▸ ABOUT THIS EXERCISE
Your answer must be an exact copy of every record.

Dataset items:
**********

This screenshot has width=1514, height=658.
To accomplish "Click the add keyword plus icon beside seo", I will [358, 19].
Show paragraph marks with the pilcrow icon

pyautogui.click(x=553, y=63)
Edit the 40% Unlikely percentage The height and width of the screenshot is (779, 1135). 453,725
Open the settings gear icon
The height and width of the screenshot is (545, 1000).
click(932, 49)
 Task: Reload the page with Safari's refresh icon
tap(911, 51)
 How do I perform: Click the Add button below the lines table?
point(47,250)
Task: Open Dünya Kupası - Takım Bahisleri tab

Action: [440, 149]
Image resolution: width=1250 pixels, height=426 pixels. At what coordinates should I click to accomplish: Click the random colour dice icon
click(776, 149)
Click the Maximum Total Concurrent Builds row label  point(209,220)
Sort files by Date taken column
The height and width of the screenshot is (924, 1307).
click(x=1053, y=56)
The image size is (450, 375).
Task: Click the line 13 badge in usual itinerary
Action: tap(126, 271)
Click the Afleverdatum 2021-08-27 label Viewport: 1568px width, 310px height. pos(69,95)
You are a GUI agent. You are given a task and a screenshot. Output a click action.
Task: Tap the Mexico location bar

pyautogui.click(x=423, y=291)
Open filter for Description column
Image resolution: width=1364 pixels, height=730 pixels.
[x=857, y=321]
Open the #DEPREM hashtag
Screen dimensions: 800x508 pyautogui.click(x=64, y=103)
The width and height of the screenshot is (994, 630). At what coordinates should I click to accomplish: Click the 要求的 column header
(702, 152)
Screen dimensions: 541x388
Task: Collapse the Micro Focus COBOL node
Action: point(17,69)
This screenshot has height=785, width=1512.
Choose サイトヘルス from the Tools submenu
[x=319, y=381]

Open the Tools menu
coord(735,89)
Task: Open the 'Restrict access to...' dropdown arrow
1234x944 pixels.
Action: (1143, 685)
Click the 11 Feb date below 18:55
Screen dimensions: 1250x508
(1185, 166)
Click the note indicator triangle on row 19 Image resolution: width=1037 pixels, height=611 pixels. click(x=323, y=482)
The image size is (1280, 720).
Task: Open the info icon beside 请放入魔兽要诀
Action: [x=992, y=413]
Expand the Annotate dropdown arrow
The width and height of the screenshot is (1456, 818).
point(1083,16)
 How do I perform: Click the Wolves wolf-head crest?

**********

▸ SOLUTION TO THIS EXERCISE
This screenshot has width=1514, height=658.
To accomplish "Click the add keyword plus icon beside seo", I will [358, 19].
Show paragraph marks with the pilcrow icon

pyautogui.click(x=553, y=63)
Edit the 40% Unlikely percentage The height and width of the screenshot is (779, 1135). 453,725
Open the settings gear icon
The height and width of the screenshot is (545, 1000).
click(932, 49)
 Task: Reload the page with Safari's refresh icon
tap(911, 51)
 How do I perform: Click the Add button below the lines table?
point(47,250)
Task: Open Dünya Kupası - Takım Bahisleri tab

Action: [440, 149]
Image resolution: width=1250 pixels, height=426 pixels. At what coordinates should I click to accomplish: Click the random colour dice icon
click(776, 149)
Click the Maximum Total Concurrent Builds row label  point(209,220)
Sort files by Date taken column
The height and width of the screenshot is (924, 1307).
click(x=1053, y=56)
The image size is (450, 375).
Task: Click the line 13 badge in usual itinerary
Action: tap(126, 271)
Click the Afleverdatum 2021-08-27 label Viewport: 1568px width, 310px height. pos(69,95)
You are a GUI agent. You are given a task and a screenshot. Output a click action.
Task: Tap the Mexico location bar

pyautogui.click(x=423, y=291)
Open filter for Description column
Image resolution: width=1364 pixels, height=730 pixels.
[x=857, y=321]
Open the #DEPREM hashtag
Screen dimensions: 800x508 pyautogui.click(x=64, y=103)
The width and height of the screenshot is (994, 630). At what coordinates should I click to accomplish: Click the 要求的 column header
(702, 152)
Screen dimensions: 541x388
Task: Collapse the Micro Focus COBOL node
Action: point(17,69)
This screenshot has height=785, width=1512.
Choose サイトヘルス from the Tools submenu
[x=319, y=381]

Open the Tools menu
coord(735,89)
Task: Open the 'Restrict access to...' dropdown arrow
1234x944 pixels.
Action: (1143, 685)
Click the 11 Feb date below 18:55
Screen dimensions: 1250x508
(1185, 166)
Click the note indicator triangle on row 19 Image resolution: width=1037 pixels, height=611 pixels. click(x=323, y=482)
The image size is (1280, 720).
Task: Open the info icon beside 请放入魔兽要诀
Action: [x=992, y=413]
Expand the Annotate dropdown arrow
The width and height of the screenshot is (1456, 818).
point(1083,16)
 How do I perform: Click the Wolves wolf-head crest?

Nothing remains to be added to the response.